The remarks generated a firestorm of criticism at home and abroad. Mia Love, the first black Republican woman to be elected to the House of Representatives and the daughter of Haitian immigrants, said Mr. Trump's comments were "unkind, divisive, elitist and fly in the face of our nation's values." The President "must apologize to both the American people and the nations he so wantonly maligned."
On Friday, House Speaker Paul Ryan said Mr. Trump's vulgar slur about Africa was "very unfortunate, unhelpful."
Ryan said his ancestors were Irish and "were really looked down upon." He called immigration "a great story" and said Haitians in his hometown of Janesville, Wisc., are "incredible citizens."
A handful of other Republican members of Congress also criticized Mr. Trump's comments but many senior Republicans remained silent. On Fox News, several commentators defended Mr. Trump's remarks.
Democrats, meanwhile, were unsparing in their criticism. Cedric Richmond, a member of the House of Representatives who chairs the Congressional Black Caucus, said the remarks confirmed "the concerns that we hear every day, that the President's slogan, 'Make America Great Again,' is really code for 'Make America White Again.' "
Television journalists struggled with how to describe the President's remarks, particularly given his history of making racially inflammatory comments, whether during the election campaign or in the wake of the violence in Charlottesville, Va., last year.
"The President seems to harbour racist feelings about people of colour from other parts of the world," said Jim Acosta of CNN on Thursday. That's "just a terrible thing to have come out of your mouth as a White House correspondent."

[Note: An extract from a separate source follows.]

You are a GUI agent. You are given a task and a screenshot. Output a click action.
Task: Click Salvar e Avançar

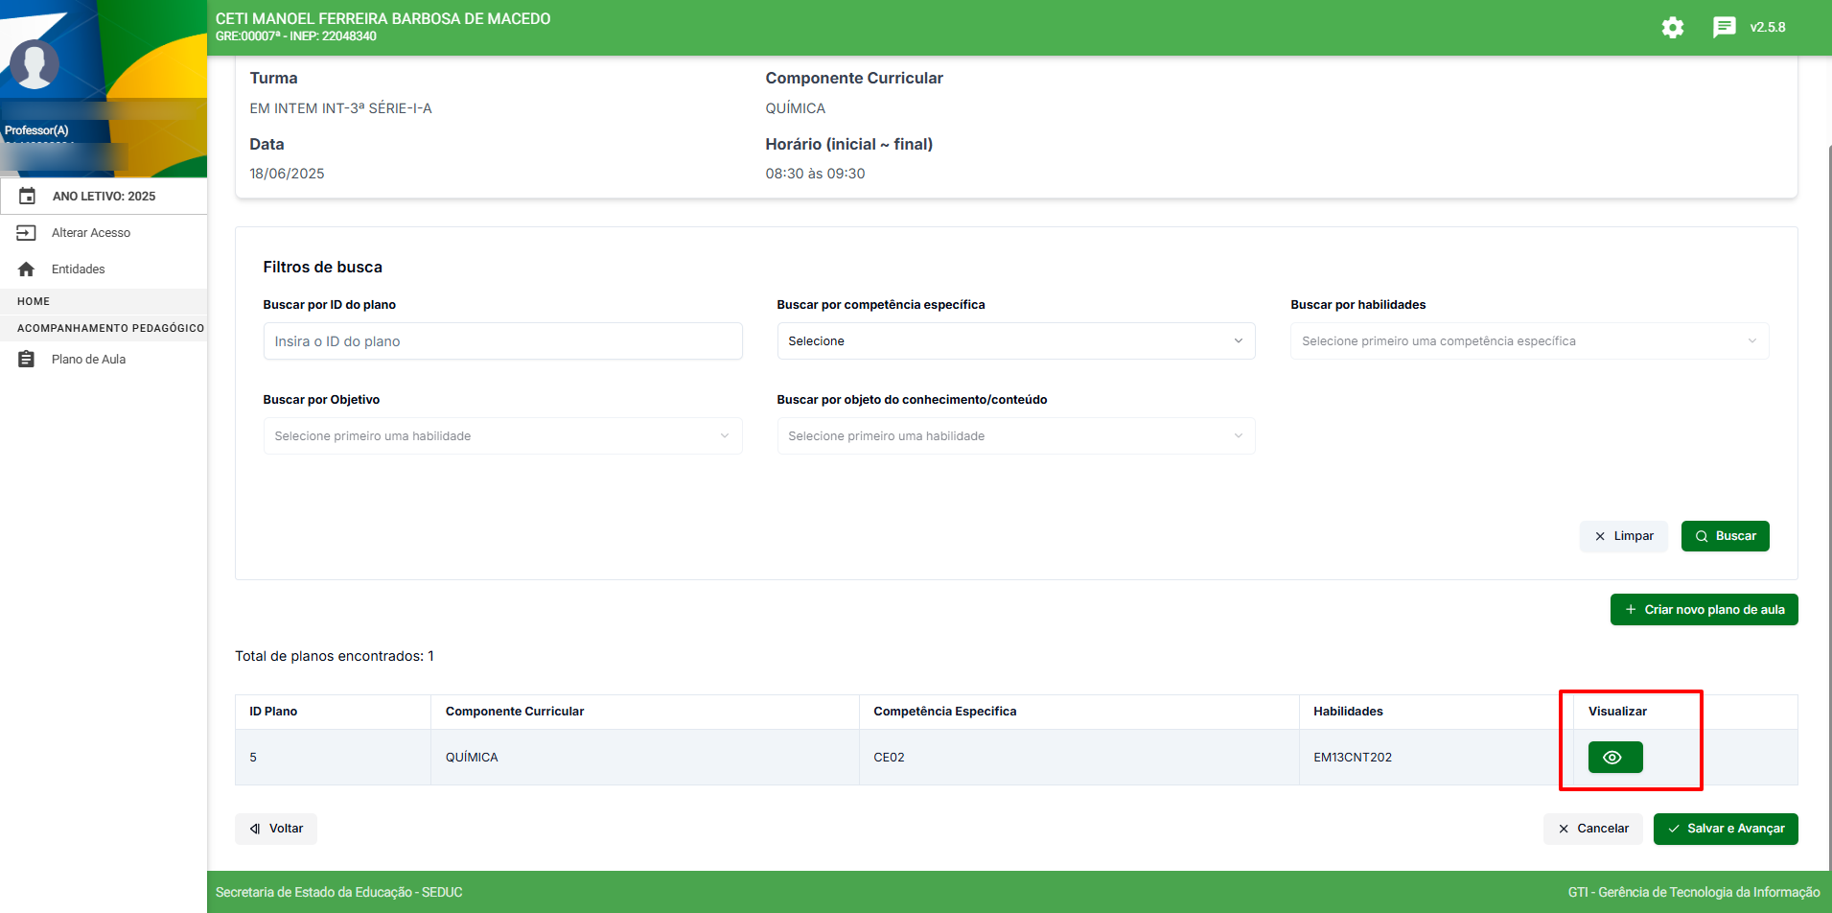(1725, 829)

In Mr. Trump's hometown, the New York Daily News, a liberal tabloid, published an illustration of Mr. Trump on its front page in the guise of a poop emoji. The accompanying headline read "S**t for brains."

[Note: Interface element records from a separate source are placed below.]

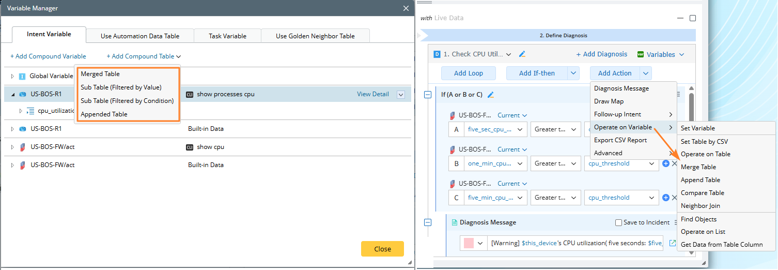Click the View Detail link
The height and width of the screenshot is (270, 778).
coord(372,94)
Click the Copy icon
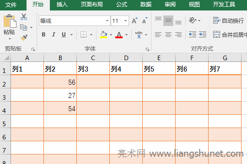The image size is (247, 164). (24, 27)
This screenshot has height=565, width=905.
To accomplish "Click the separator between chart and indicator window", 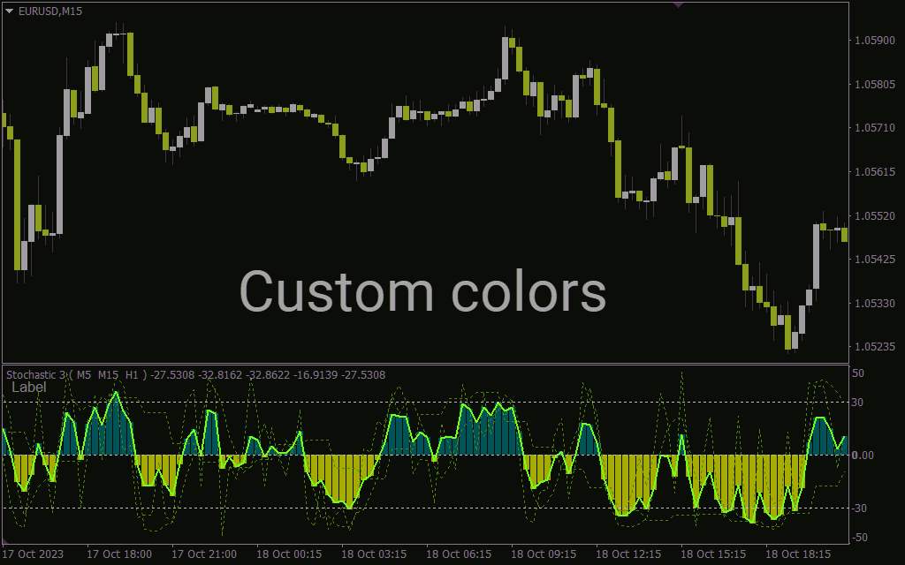I will (424, 364).
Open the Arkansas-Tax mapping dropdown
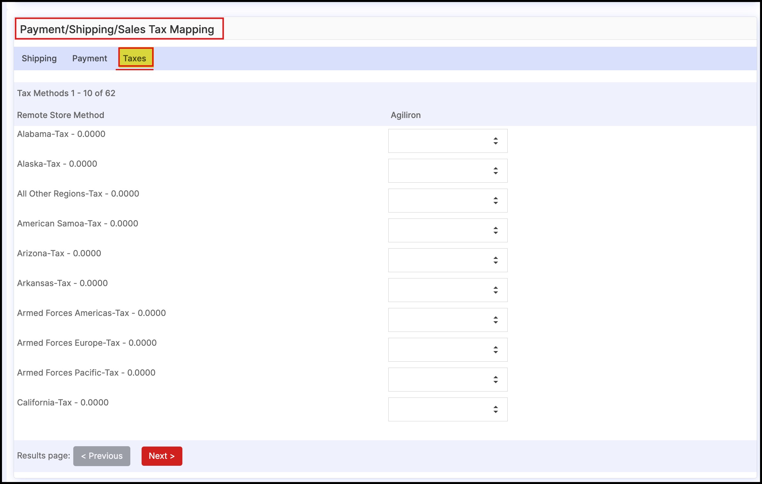The height and width of the screenshot is (484, 762). [x=447, y=290]
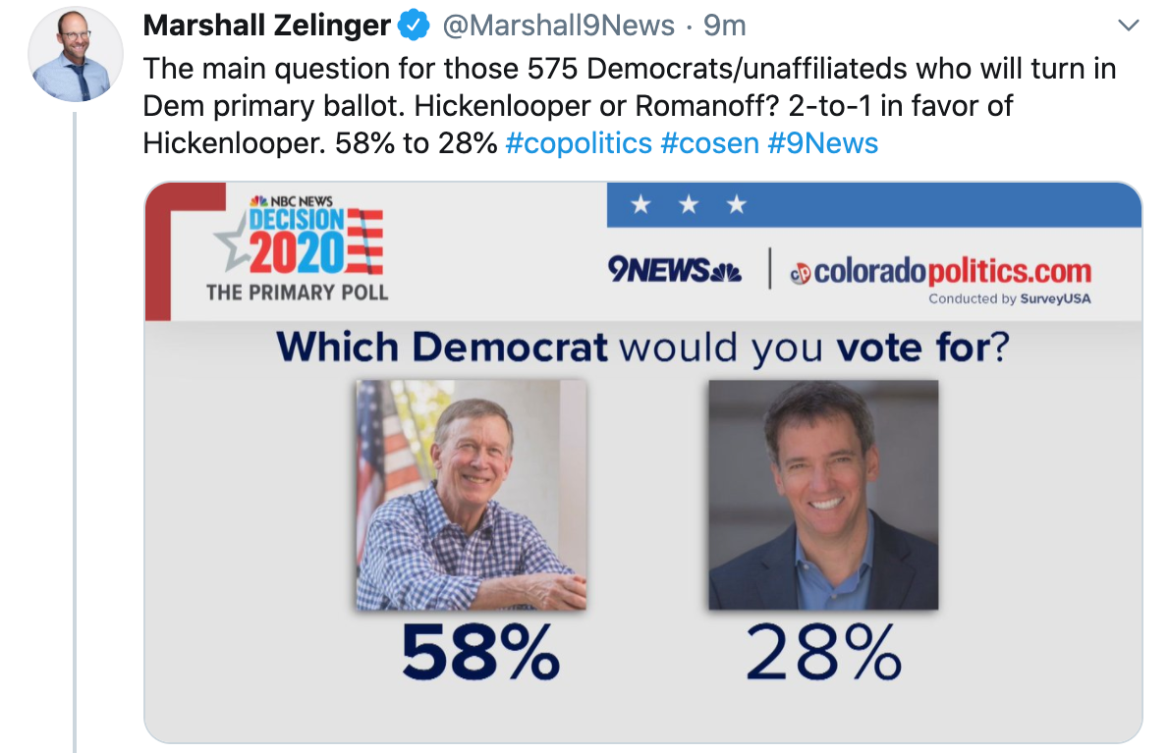
Task: Click the NBC News Decision 2020 logo
Action: (x=300, y=236)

Haitian-Americans expressed feelings of disgust and betrayal. Farah Larrieux, a Haitian immigrant and organizer in Miami, told CBS that she recalled a visit Mr. Trump made to the city on the campaign trail where he promised to be a champion of the Haitian American community.
"This is beyond politics. The guy has no respect for anyone. I am trying not to cry," she said. "I can't understand how someone goes from making a statement in Little Haiti saying 'I want to be the biggest champion of Haiti' to calling Haiti a 'shithole.' It makes me sick."